I didn’t say anything. Just stared at him, knowing I was making him uncomfortable, but not caring. He would feel every inch of what he did, and then I would leave satisfied, clinging to the words I forgive you as my trophy.

“I had no business coming between you and Hudson. I see that now. I know what you and I had was nothing more than friendship. I was forcing the idea to be with me on you. I should have stepped down when he came back, but what I had with him was already so fragile… I didn’t want another reason to resent him.”

“Why did you resent him?” I asked, leaning forward on my elbows. I was a lioness ready to pounce. “Because he took care of you? Because he put his dreams on hold, so you could figure out yours?” I paused, a finger to my mouth in snide thought. “Oh, wait… it was because he was angry with you for wanting to chase your crazy, piece-of-shit father down into the woods when it was time for you to put your grown-up pants on and face the real world.

“You know what, Silas? I’ve had a lot of time to think since you put a wedge between us, and what I’ve come to realize is that you’re as selfish as your father. The world is supposed to stop and start when you decide. You have a spoiled mentality, still waiting for your big brother to bail you out. But what about him? Have you ever stopped and thought about his happiness? Have you ever thought about how quickly he’s sidelined his life, his emotions, so he could take care of yours? Just like everyone in your life has to?”

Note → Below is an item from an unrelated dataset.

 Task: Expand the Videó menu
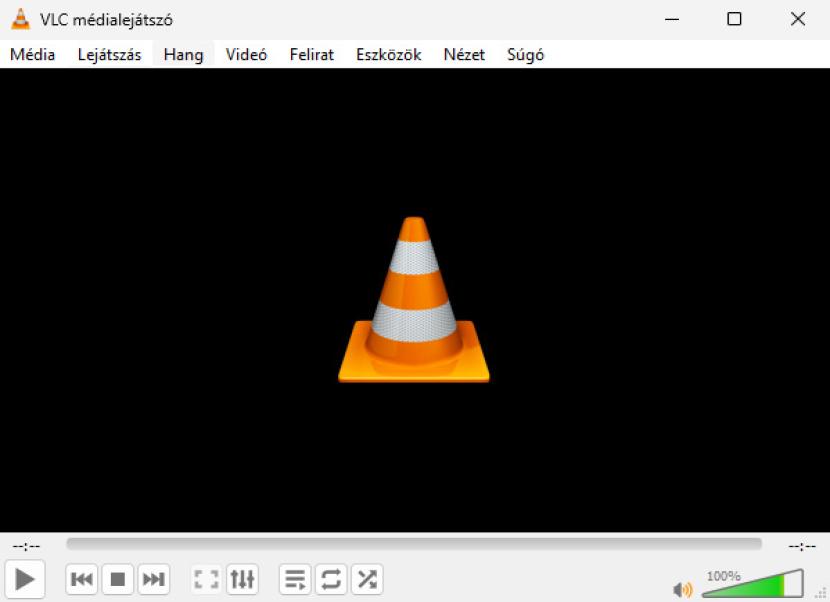246,55
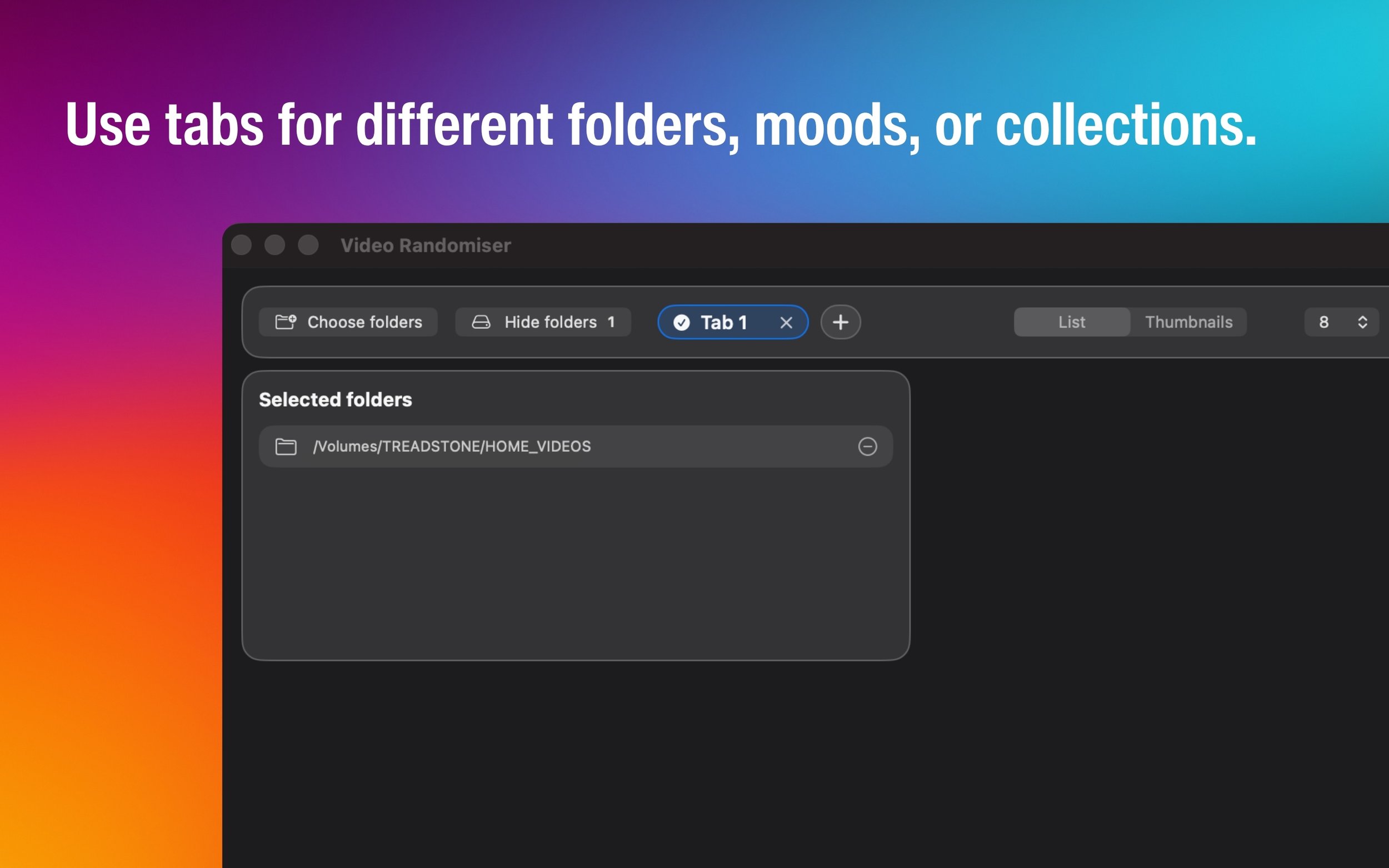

I stood up and grabbed my bag.

“I don’t know what you came here for, but if it’s forgiveness you’re seeking, you’re asking the wrong woman. I don’t blame me losing Hudson on you. I lost him on my own, when I ran from the first love I’d ever felt. I will carry that with me until my last breath. But I do blame you for ruining what you and I had. You were my best friend, and you threw it all away because you couldn’t put anyone else’s happiness above your own. Maybe Hudson and I could have worked it out. Maybe you could have seen that I was better off with him. We’ll never know. He’s moved on, and it’s time I did.” I leaned close to him. “From both of you. Have a nice life.”

He didn’t call after me when I turned and left. As I hung the painting I’d created in my mind of that last look in his eyes. Pain so sharp I wanted to cut myself with it, so I could bleed out this anger eating me alive. I stopped at the crosswalk and stared down at my shadow, glaring at me, my secrets and lies swirling in its inky darkness.

“Shut up,” I said to it, and then I crossed the street.